Henry James: The Real Right Thing. This story is about a man who dies, Ashton Doyne. His publisher approaches George Withermore on writing a biography, which his widow insists. However, the more George delves into Doyne's personal materials, the more he feels his presence, and his presence tells him the material should not be published.

Sarah Orne Jewett: Lady Ferry. Jewett had a particular talent for writing poignant stories about elderly people and gentle times. This is one of her best, and my favorite in the whole book, and it's not scary, nor meant to be. A girl goes to stay with elderly cousins, Agnes and Matthew, when her parents must make a trip abroad. She is told that there is a very, very old woman staying with them who has been around since her father was young. When she arrives, Agnes speaks to her about "Lady Ferry"—that her mind sometimes wanders, but she is sweet and harmless and there is nothing to fear. She is also told not to go to her room, but to wait until invited. It doesn't take long, however, for Lady Ferry to join the child in the garden, and they become fast friends. What makes this story suitable for this collection is that no one can remember when Lady Ferry wasn't around—she herself speaks of being friends with ancient people long dead, and complains that she is destined to never die—surrounding her with an air of mystery that is never solved.

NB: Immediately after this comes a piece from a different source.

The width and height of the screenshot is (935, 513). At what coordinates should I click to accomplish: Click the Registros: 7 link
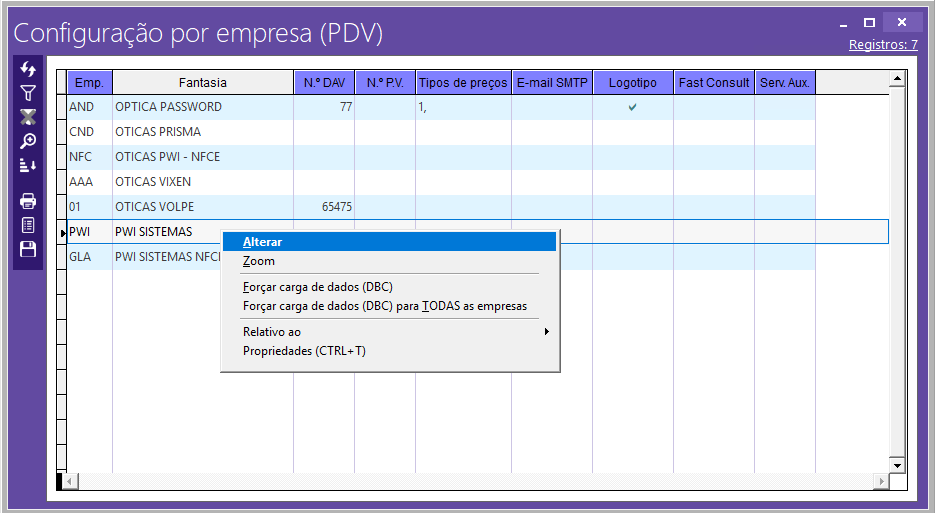click(883, 45)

Mark Twain: My Platonic Sweetheart. This is another of my favorites, humorous as is typical of Twain. It is about a woman who appears in the speaker's dreams throughout his life. When they meet, they call each other by different names, and she looks different over the ages, but they are always in their teens and they know each other no matter what they look like. They have a secret "dream language" that they understand.

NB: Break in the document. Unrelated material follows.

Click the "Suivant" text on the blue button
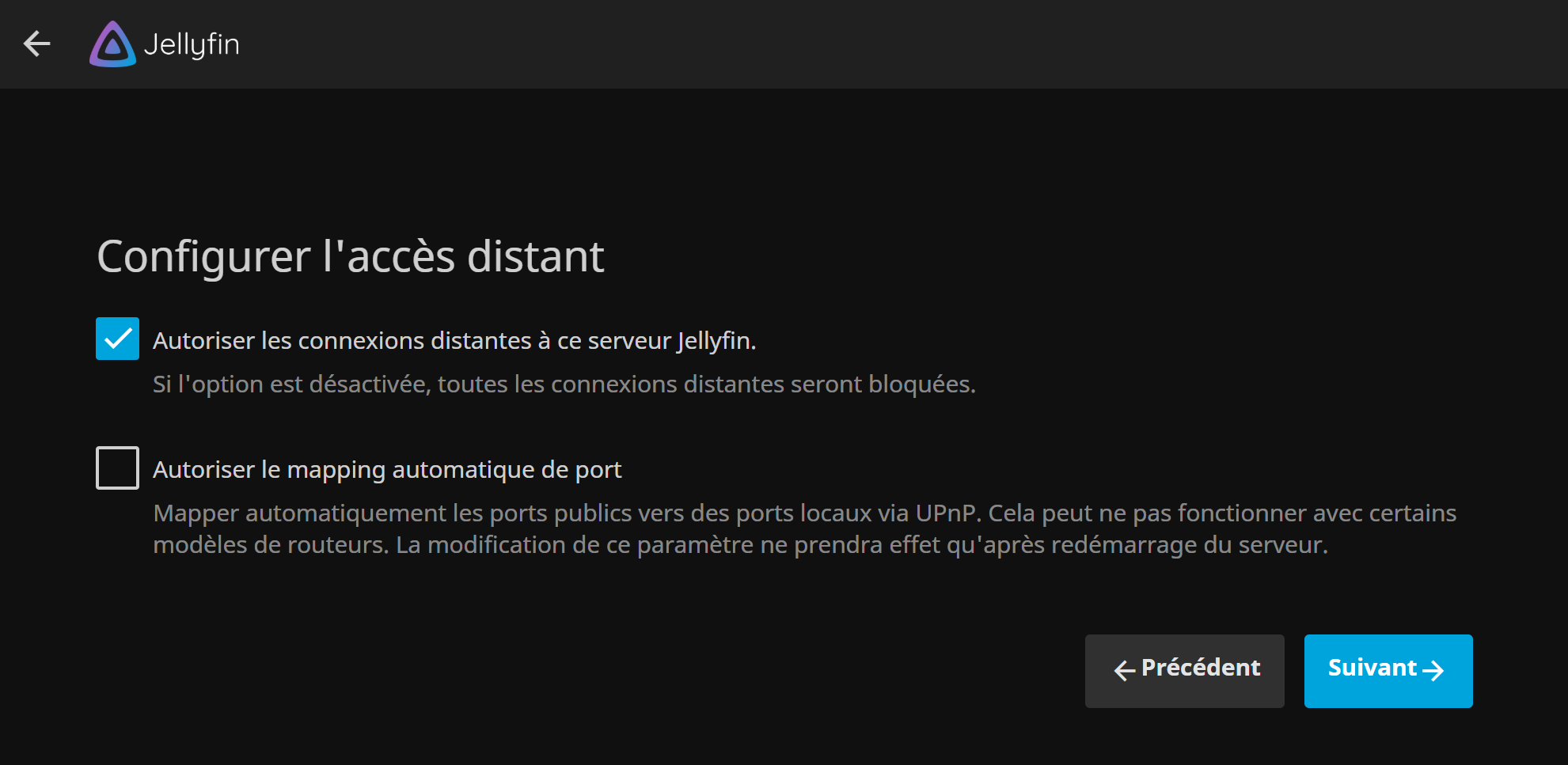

Frank R. Stockton: The Philosophy of Relative Existences. Two men, a poet and a philosopher, come to spend the summer in a quiet place so they may work on their books. They see a town in the distance, and are told it was built by one man who refused to let anyone live there until it was finished, but he died, and now it is supposedly haunted. But they take a chance and go there anyways.

F. Marion Crawford: The Upper Berth. Here is a gooey dead thing story about a cabin in a ship that is not only haunted, but makes its guests commit suicide by jumping overboard.

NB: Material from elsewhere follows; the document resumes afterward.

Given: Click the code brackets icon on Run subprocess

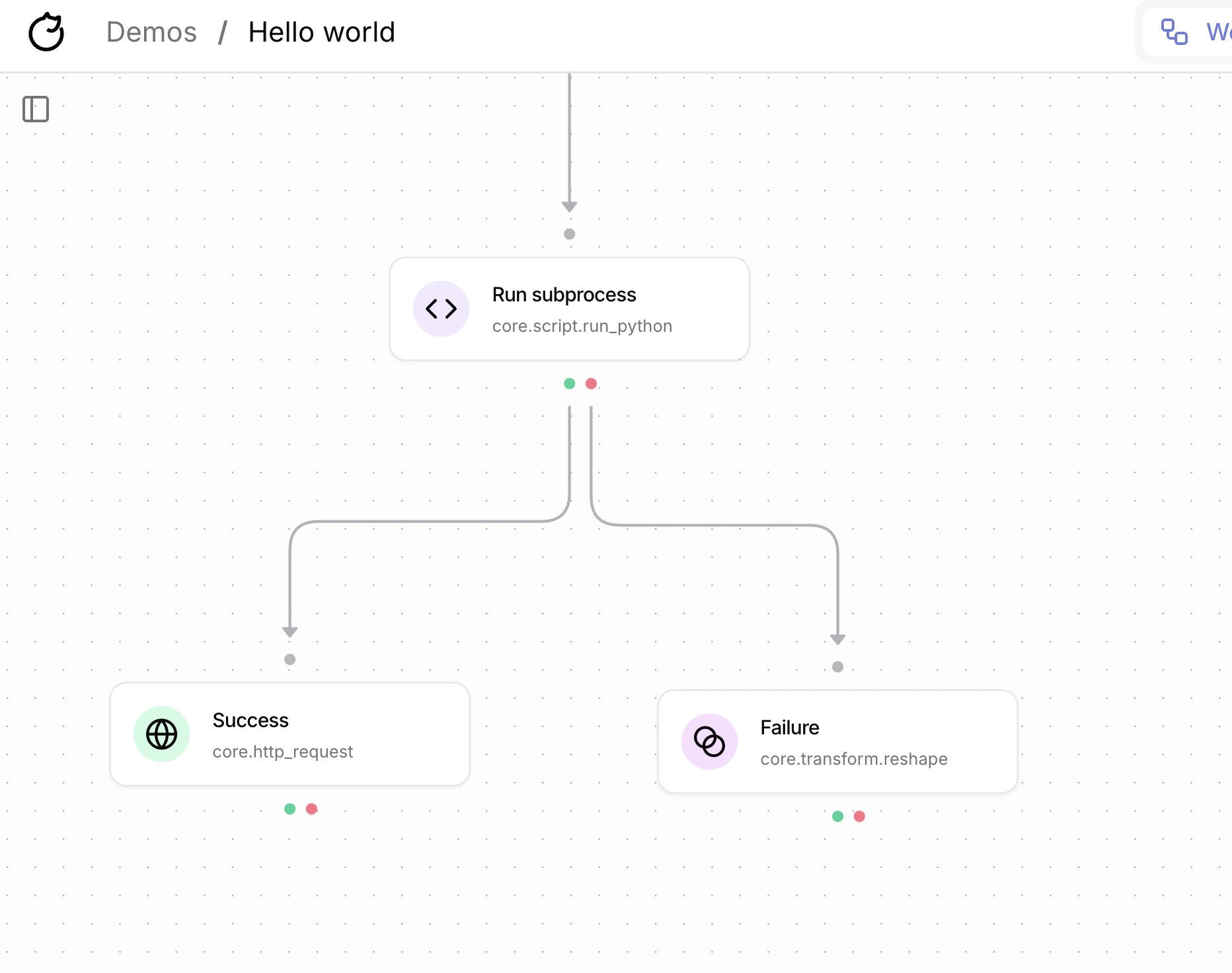Looking at the screenshot, I should pyautogui.click(x=441, y=309).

Emma Frances Dawson: An Itinerant House. Of them all, this one is probably the spine-tingler. It is important that you understand that, in San Francisco at the time (1878), homes were movable, and were frequently moved around. (This is mentioned in the intro to the book.) Felipa, a Mexican woman, minds the house and its tenants while her man is gone. But when her man returns, she finds he has married. She flies into a rage and dies, but a certain tenant brings her back to life against her will, and she puts a curse on the house and the people involved. This is a very strange story, made confusing by the author's knowledge of music and the arts. (Really—very strange.)

Ambrose Bierce: The Moonlit Road. Here we have a ghost appearing to her husband and son out of love, not knowing that her jealous husband was actually the one who murdered her.

Harriet Prescott Spofford: The Conquering Will. A woman marries Captain Gilbert—she didn't mean to—but when you were around this man, his will dominated all. But one day he dies, and his widow finds that even in death, he runs her life.

Mary E. Wilkins Freeman: The Shadows on the Wall. Freeman, like Jewett, excelled in writing tender stories of elderly New Englanders. Here is a good example, and unlike Jewett's contribution to this collection, this one does contain some creepiness. Edward Glynn has died, and his brother Henry had words with him just before his death. His three sisters—two spinster and one married, quietly discuss the matter with anxiety, as Edward was their favorite, and Henry was known to be sometimes hot tempered. But then Edward's shadow appears on the wall, causing distress to Henry.

Edith Wharton: The Eyes. While this is a ghost story, it is also a tale of social behavior and morals, the favorite subject matter of this well-known author. A wealthy man of leisure, Andrew Culwin, collects friends for his pleasure, and one evening they all tell their ghost stories—except Culwin. As the other guests leave, the narrator stays, along with the newest young member of the group, Phil Frenham. They convince Culwin to tell his ghost story, and he does have one—eyes that appear when, the few times in his life he does what he believes is a good deed, but in fact, is a white lie, although he doesn't get it at the time. The appearance of the eyes is not the scary part, it is what happens at the end of the story that is creepy—and ambiguous. I actually did research on this one, and found numerous interpretations. The best way to sum up this one is perhaps by the saying, "The road to hell is paved with good intentions."

Willa Cather: Consequences. Here we have yet another major author contribution, one not usually associated with the supernatural. It is about a young wealthy man living a loose life in New York, who has a ghost for his conscience.

Manly Wade Wellman: Call Me From the Valley. A man is visiting the hill folk when a torrential rain comes down. He and others gather in a shop, and the locals tell of the long-ago feud between the Meechams and the Donovants. Meecham learned to make it rain, and they believe this downpour was his doing. And though all the family hated each other to the last of them, there was a bit of Romeo and Juliet involved between Lute Meecham and Jeremiah Donovant, who wouldn't give up their love for the feud. But they are all gone now. Maybe.

Parke Godwin: The Fire When it Comes. Dover has included a very modern story (1981) in this collection of mostly early century tales, except for the one above, published in 1954. It begins ambiguous—we know nothing about the narrator, Gayla Damon, because she knows nothing either—until a young married couple come to rent her apartment. She finally begins to remember—she is dead. She becomes attracted to Lowen, and the memory of her life returns in bits and pieces. Gradually she is able to make physical contact with him while he's in the shower, then gets inside his wife, Alice's body while they are making love. They both know, and make plans to move. This was a good story, but I personally really didn't like the ending.

    So there you have it. and while not being chilling, these are fun and interesting reads anyways. But at 300 pages, it's not a quick read either.